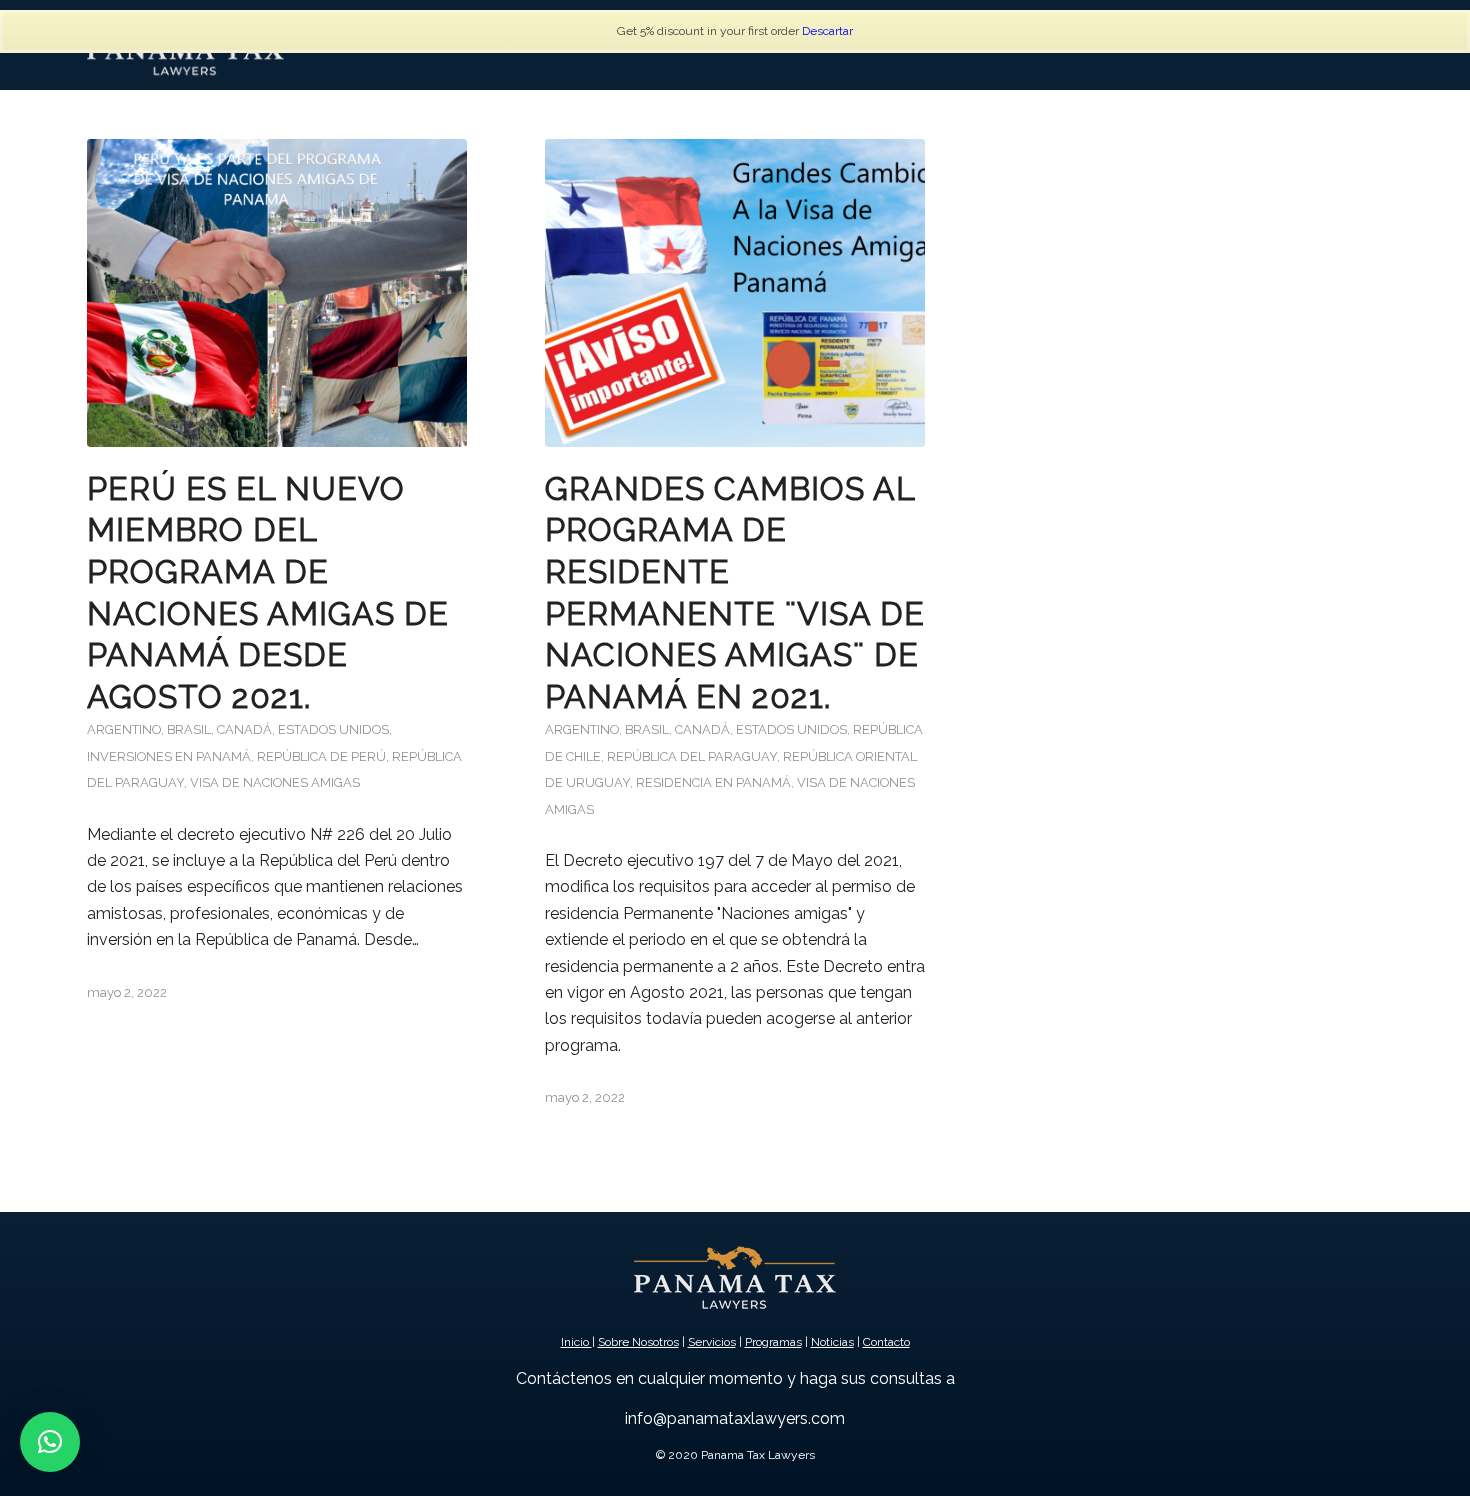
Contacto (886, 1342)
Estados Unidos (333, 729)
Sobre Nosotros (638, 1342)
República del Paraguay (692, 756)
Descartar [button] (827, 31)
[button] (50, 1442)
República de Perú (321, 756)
==
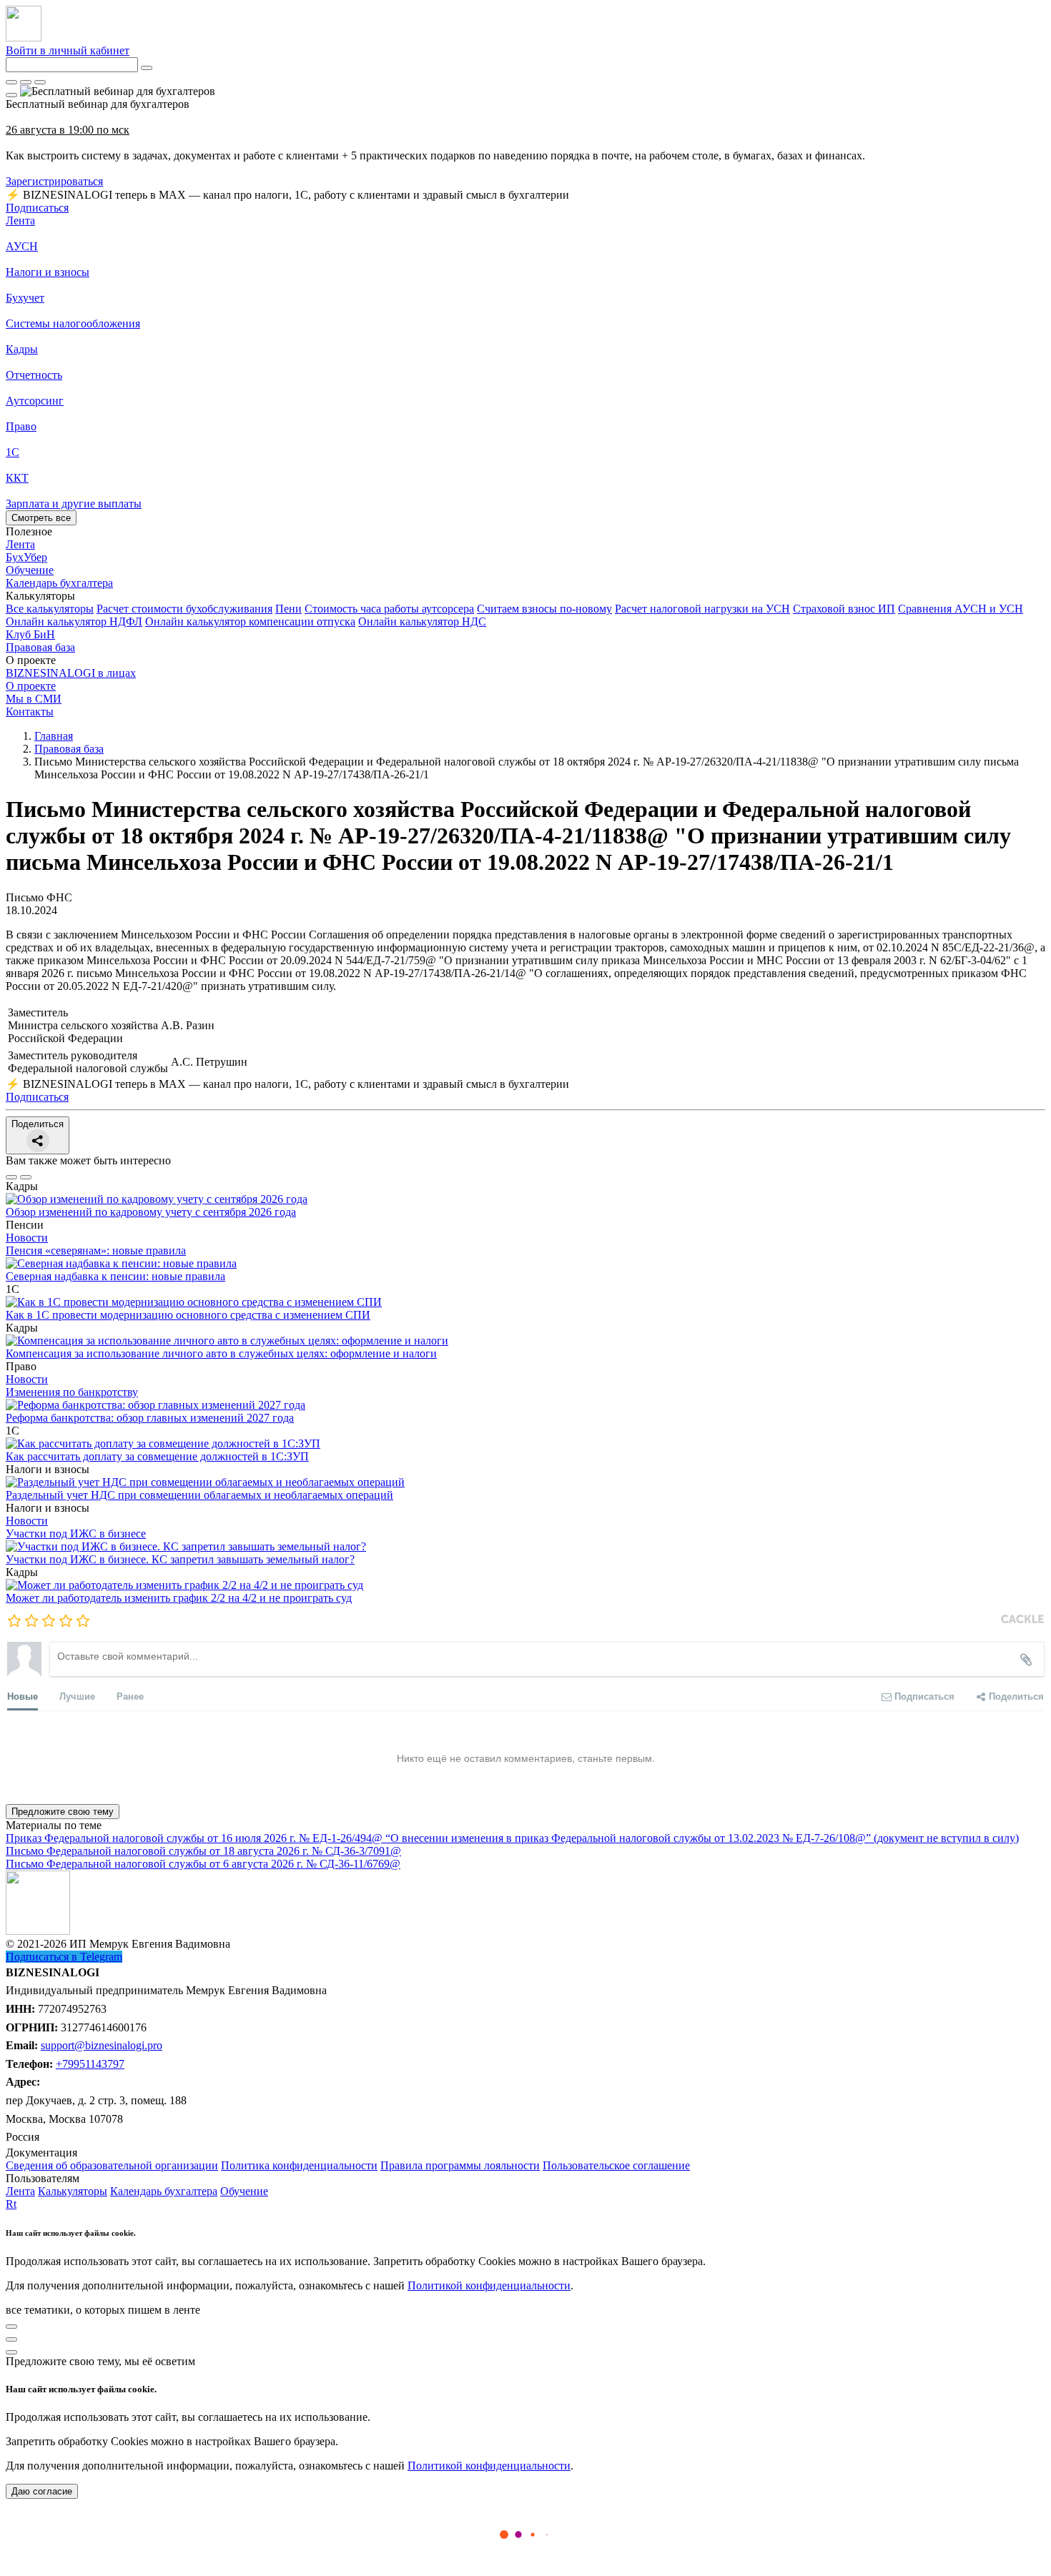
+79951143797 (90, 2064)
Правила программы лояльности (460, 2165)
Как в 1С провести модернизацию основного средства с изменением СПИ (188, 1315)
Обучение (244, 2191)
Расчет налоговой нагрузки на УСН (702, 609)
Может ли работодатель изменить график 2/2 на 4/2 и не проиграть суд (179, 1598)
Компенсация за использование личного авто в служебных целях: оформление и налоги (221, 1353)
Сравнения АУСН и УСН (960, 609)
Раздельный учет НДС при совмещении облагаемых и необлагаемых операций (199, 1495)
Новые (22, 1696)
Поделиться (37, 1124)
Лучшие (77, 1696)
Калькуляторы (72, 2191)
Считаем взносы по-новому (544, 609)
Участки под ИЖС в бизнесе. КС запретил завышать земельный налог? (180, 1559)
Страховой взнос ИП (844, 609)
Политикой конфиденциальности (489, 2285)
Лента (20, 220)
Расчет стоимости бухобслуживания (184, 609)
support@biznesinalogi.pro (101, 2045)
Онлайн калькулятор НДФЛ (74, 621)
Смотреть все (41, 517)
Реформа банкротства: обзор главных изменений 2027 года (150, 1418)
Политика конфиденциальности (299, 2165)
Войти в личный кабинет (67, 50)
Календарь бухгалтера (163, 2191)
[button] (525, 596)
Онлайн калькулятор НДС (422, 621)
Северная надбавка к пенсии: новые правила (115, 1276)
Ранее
* * *
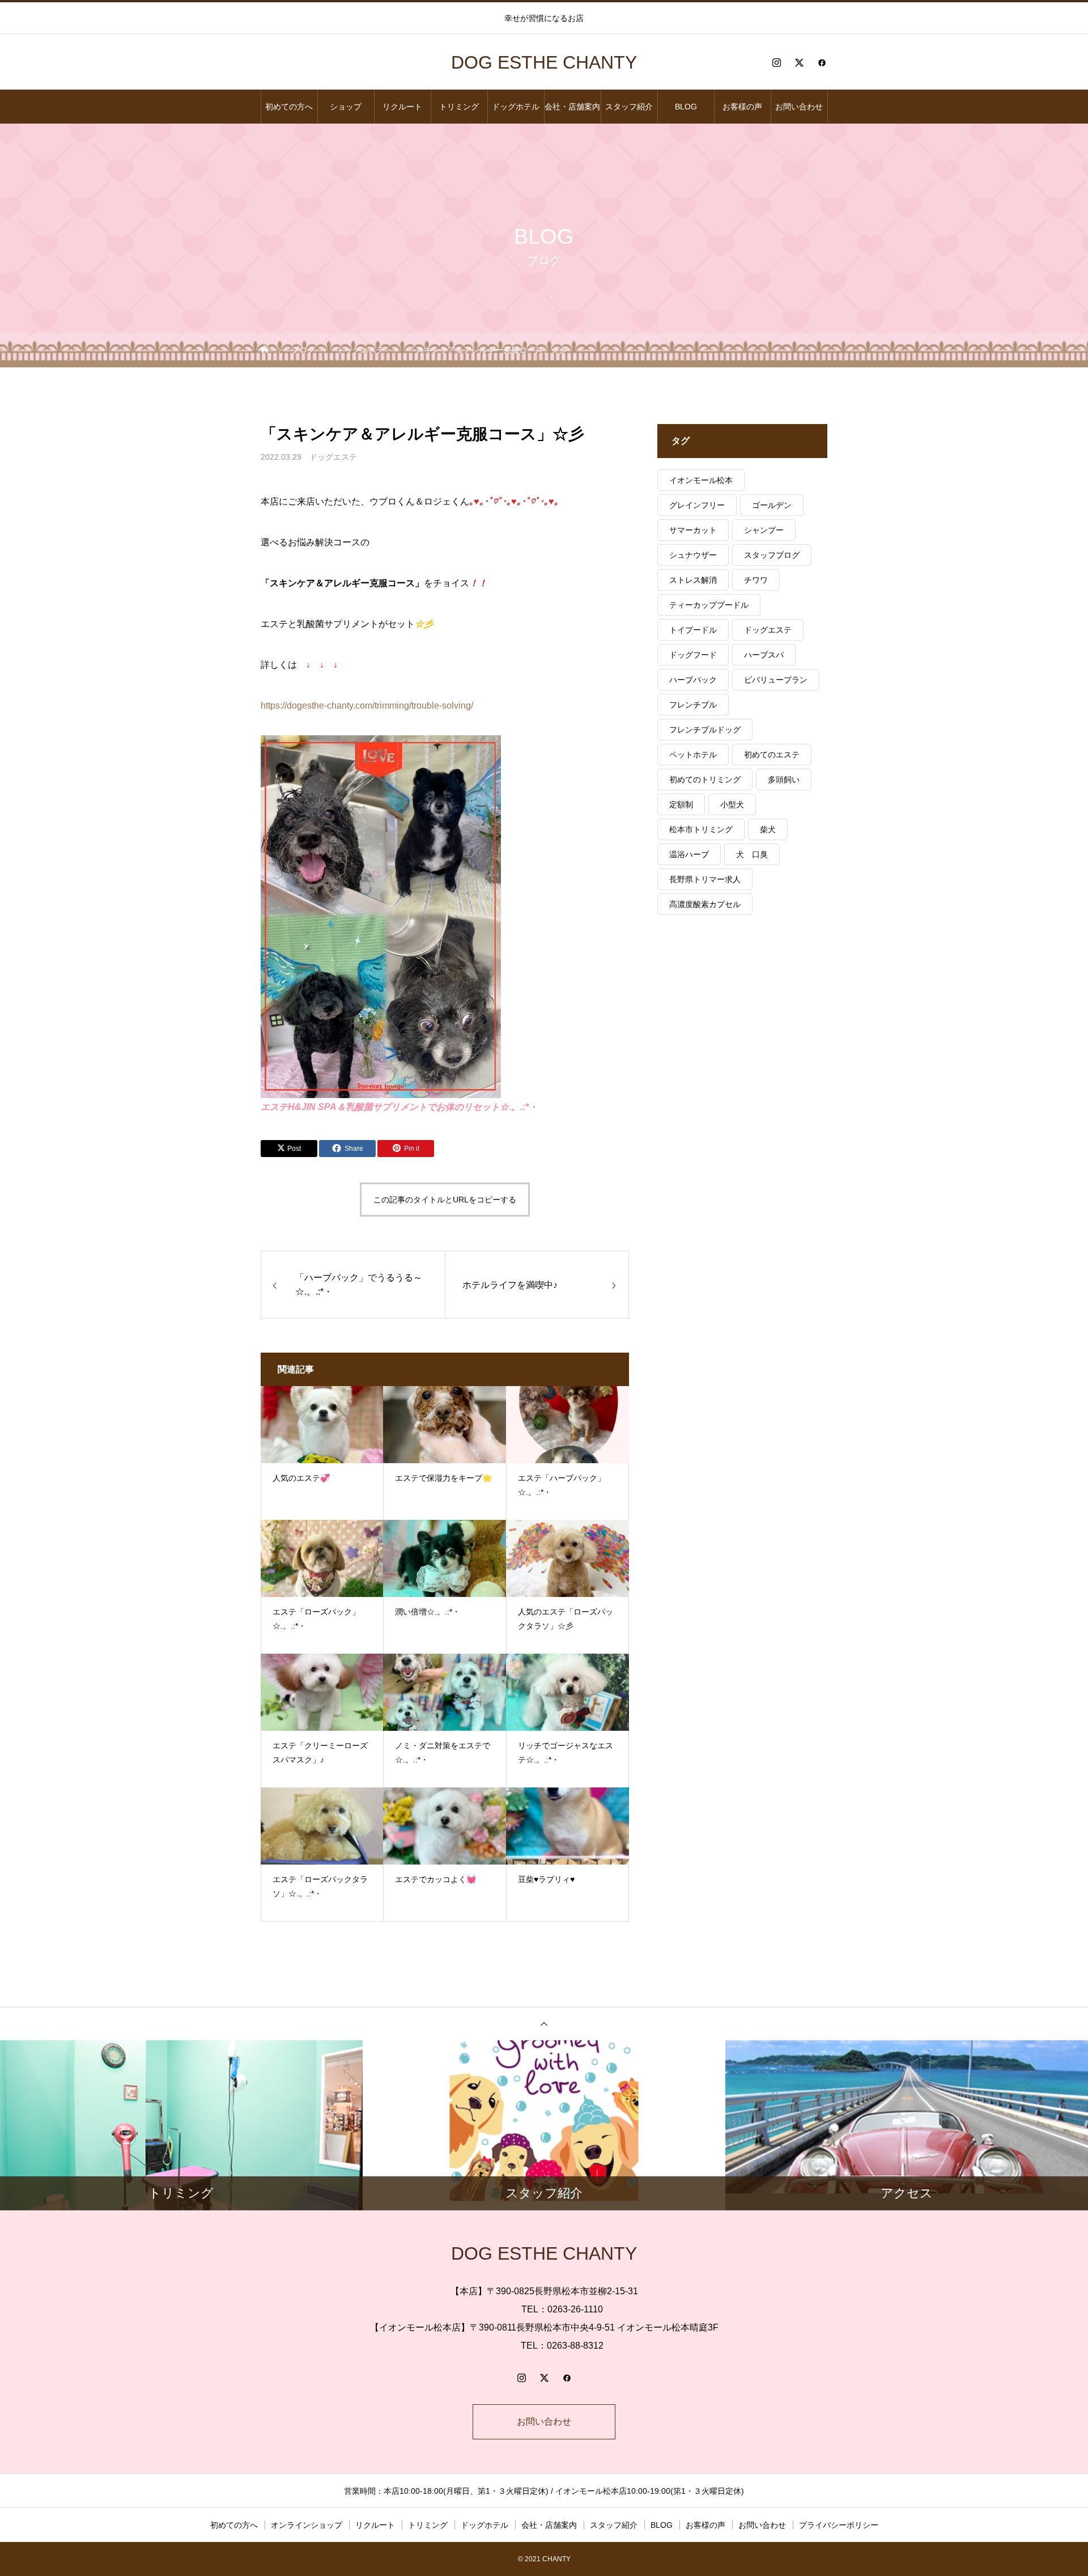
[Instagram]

◆ **ACTIVITY**: An exact copy of the lines above between the line holding "Contacto (886, 1342)" and the line holding "República de Perú (321, 756)", inclusive, is the whole answer.

◆ **OUTPUT OF THE EXERCISE**:
Contacto (886, 1342)
Estados Unidos (333, 729)
Sobre Nosotros (638, 1342)
República del Paraguay (692, 756)
Descartar [button] (827, 31)
[button] (50, 1442)
República de Perú (321, 756)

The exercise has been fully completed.